## [Assignment]
Below are records with pictures. Reproduce exactly the lines from the line with "The image size is (627, 392)." to the line with "The image size is (806, 605).", inclusive, and leave each picture out.

** Exercise inputs follows **

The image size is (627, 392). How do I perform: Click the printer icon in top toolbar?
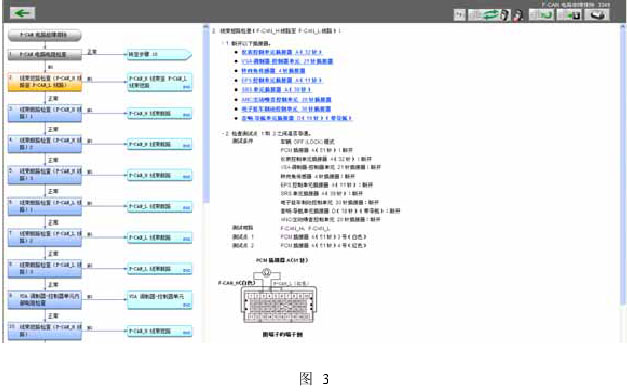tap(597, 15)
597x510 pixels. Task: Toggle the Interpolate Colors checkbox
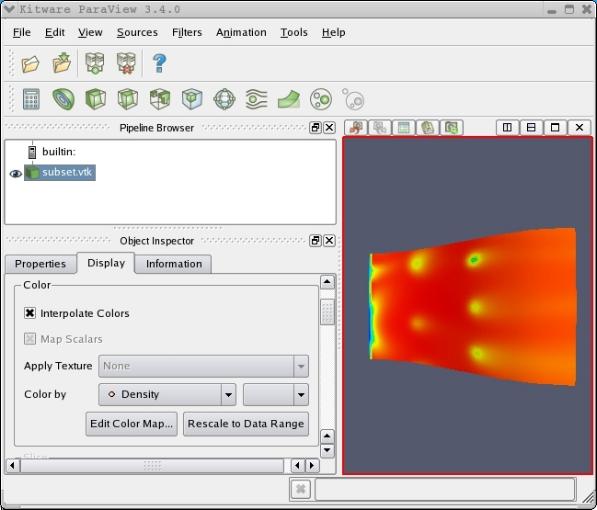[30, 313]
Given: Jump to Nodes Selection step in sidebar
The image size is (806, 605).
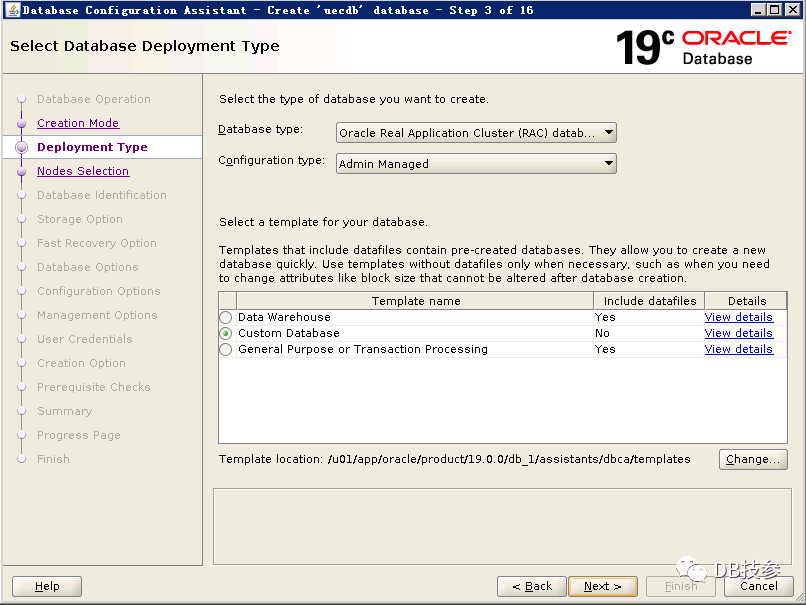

** End of Exercise inputs **
** Exercise inputs follows **

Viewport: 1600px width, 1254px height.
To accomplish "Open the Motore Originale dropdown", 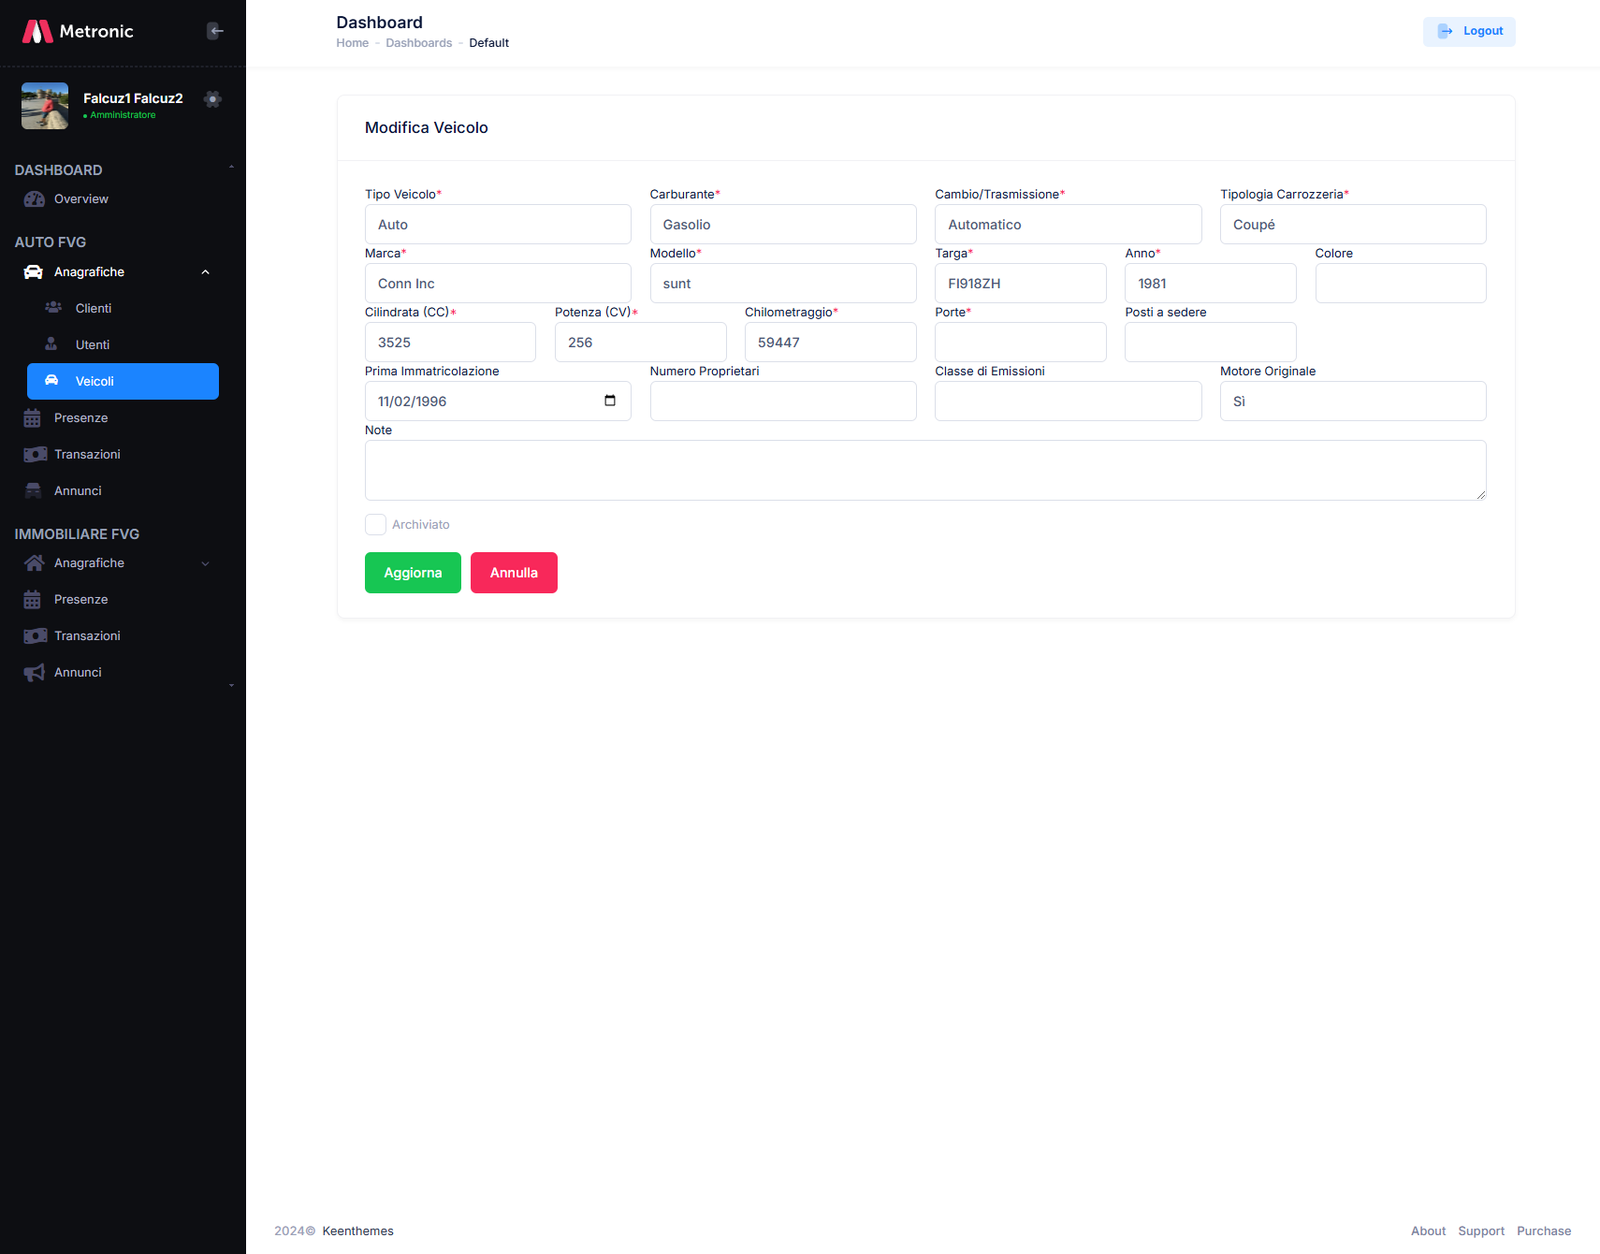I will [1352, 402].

** End of Exercise inputs **

## [Expected answer]
The image size is (627, 392). How do I perform: Click the printer icon in top toolbar?
tap(597, 15)
597x510 pixels. Task: Toggle the Interpolate Colors checkbox
[30, 313]
Given: Jump to Nodes Selection step in sidebar
The image size is (806, 605).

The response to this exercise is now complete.